Elsevier, BBA - Proteins and Proteomics, 4(1834), p. 770-779, 2013
DOI: 10.1016/j.bbapap.2013.01.014
Full text: Unavailable
The armory of GFP mutants available to biochemists and molecular biologists is huge. Design and selection of mutants are usually driven by tailored spectroscopic properties, but some key aspects of stability, folding and dynamics of selected GFP variants still need to be elucidated. We have prepared, expressed and characterized three H148 mutants of the highly fluorescent variant GFPmut2. H148 is known to be involved in the H-bonding network surrounding the chromophore, and all the three mutants, H148G, H148R and H148K, show increased pKa values of the chromophore. Only H148G GFPmut2 (Mut2G) gave good expression and purification yields, indicating that position 148 is critical for efficient folding in vivo.
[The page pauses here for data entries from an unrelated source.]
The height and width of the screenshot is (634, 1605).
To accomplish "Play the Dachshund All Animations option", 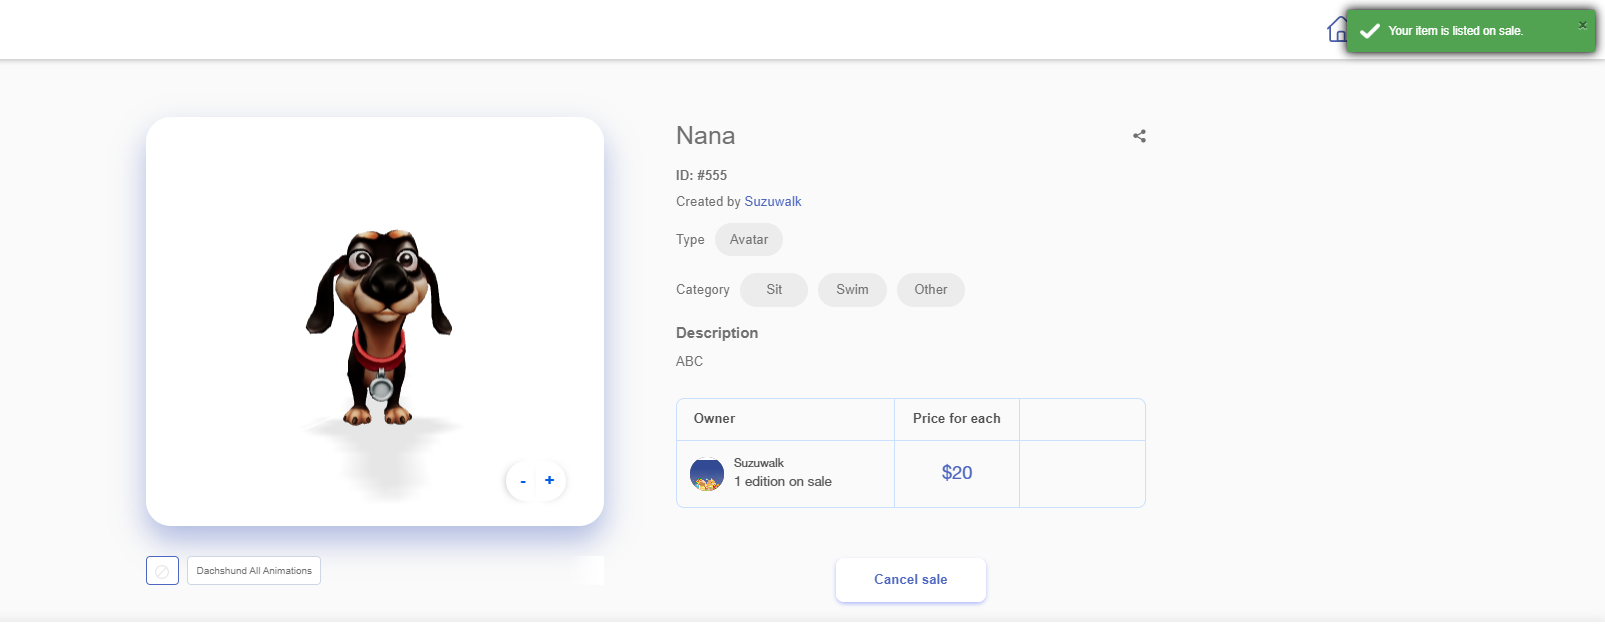I will coord(254,571).
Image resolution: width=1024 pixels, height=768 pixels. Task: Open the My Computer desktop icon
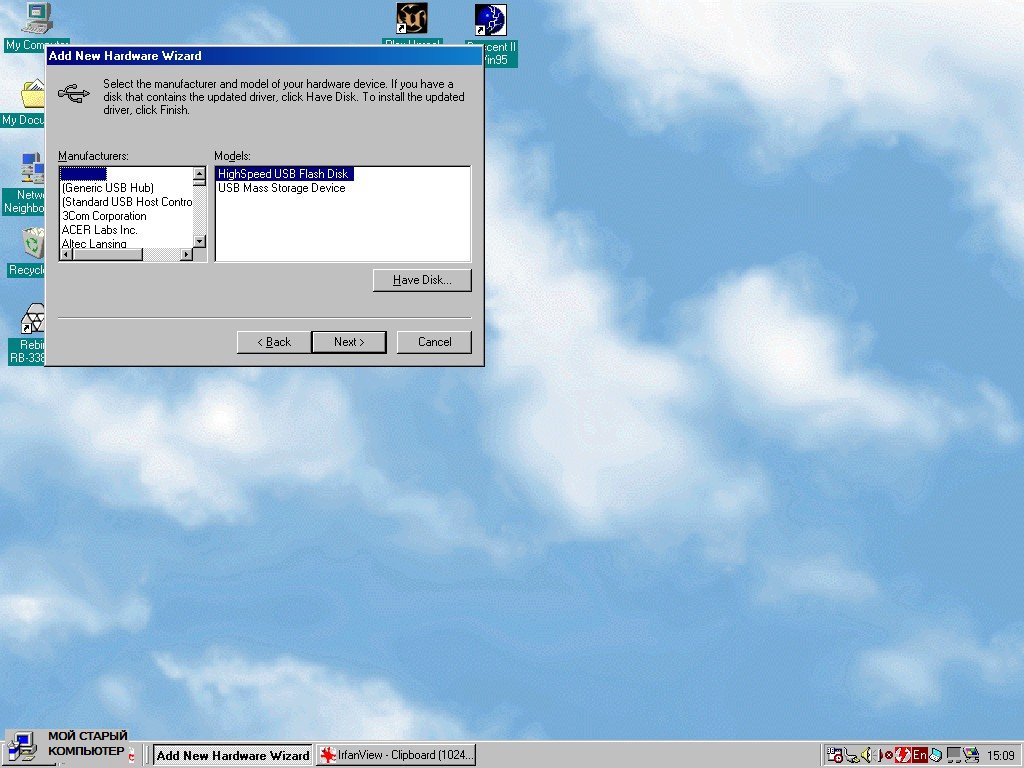tap(36, 18)
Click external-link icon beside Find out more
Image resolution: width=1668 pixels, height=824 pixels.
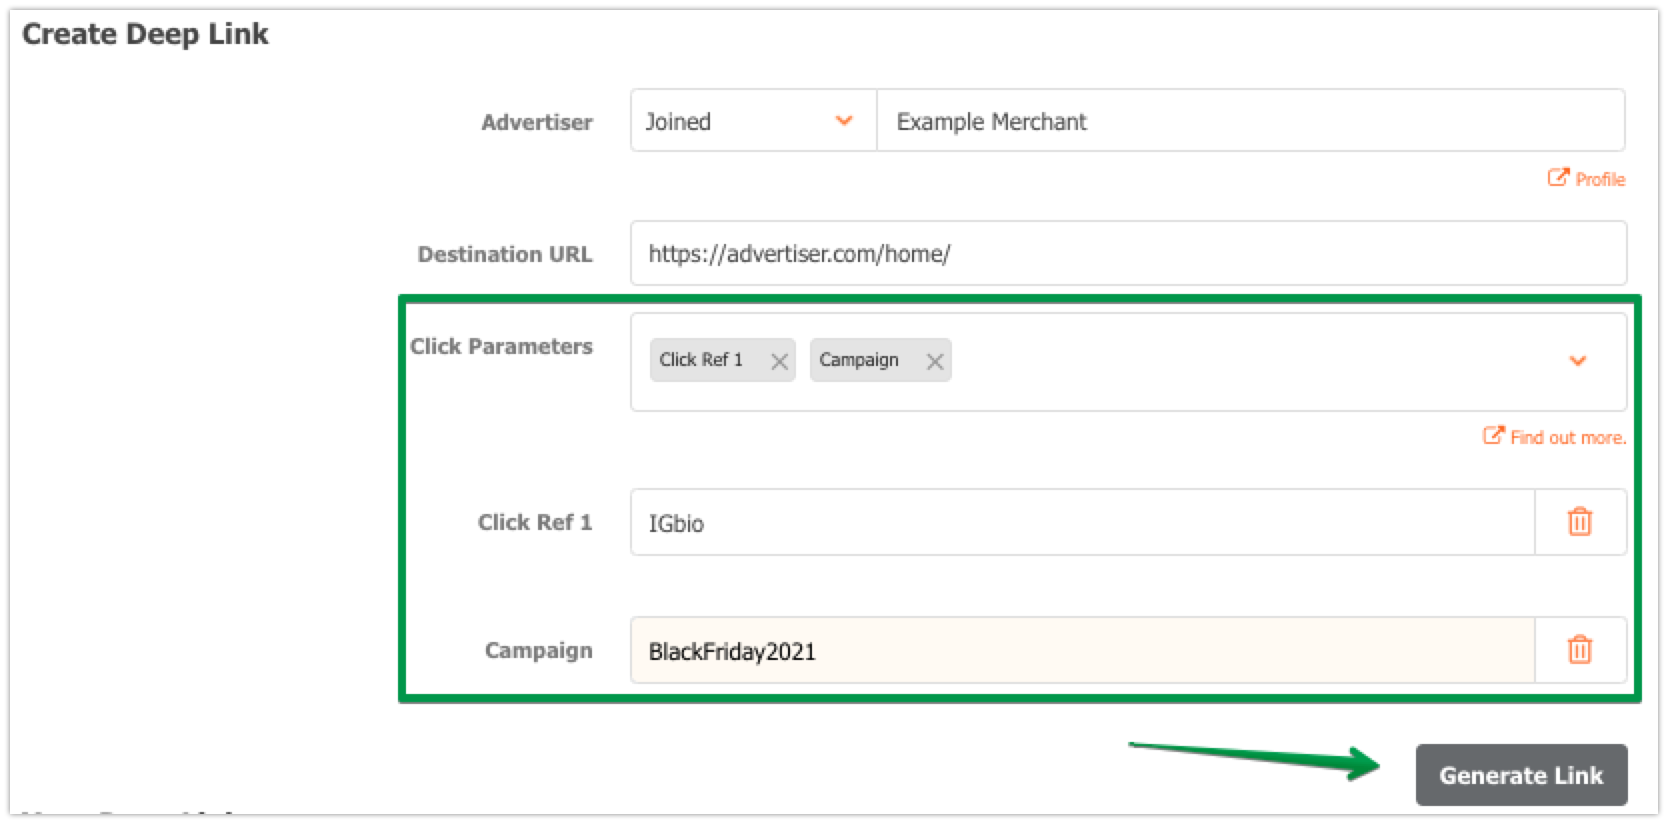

The chemical denaturation of Mut2G was monitored by fluorescence emission, absorbance and far-UV circular dichroism spectroscopy. The mutation has little effect on the spectroscopic properties of the protein and on its stability in solution. However, the unfolding kinetics of the protein encapsulated in wet nanoporous silica gels, a system that allows to stabilize conformations that are poorly or only transiently populated in solution, indicate that the unfolding pathway of Mut2G is markedly different from the parent molecule. In particular, encapsulation allowed to identify an unfolding intermediate that retains a native-like secondary structure despite a destructured chromophore environment. Thus, H148 is a critical residue not only for the chromophoric and photodynamic properties, but also for the correct folding of GFP, and its substitution has great impact on expression yields and stability of the mature protein.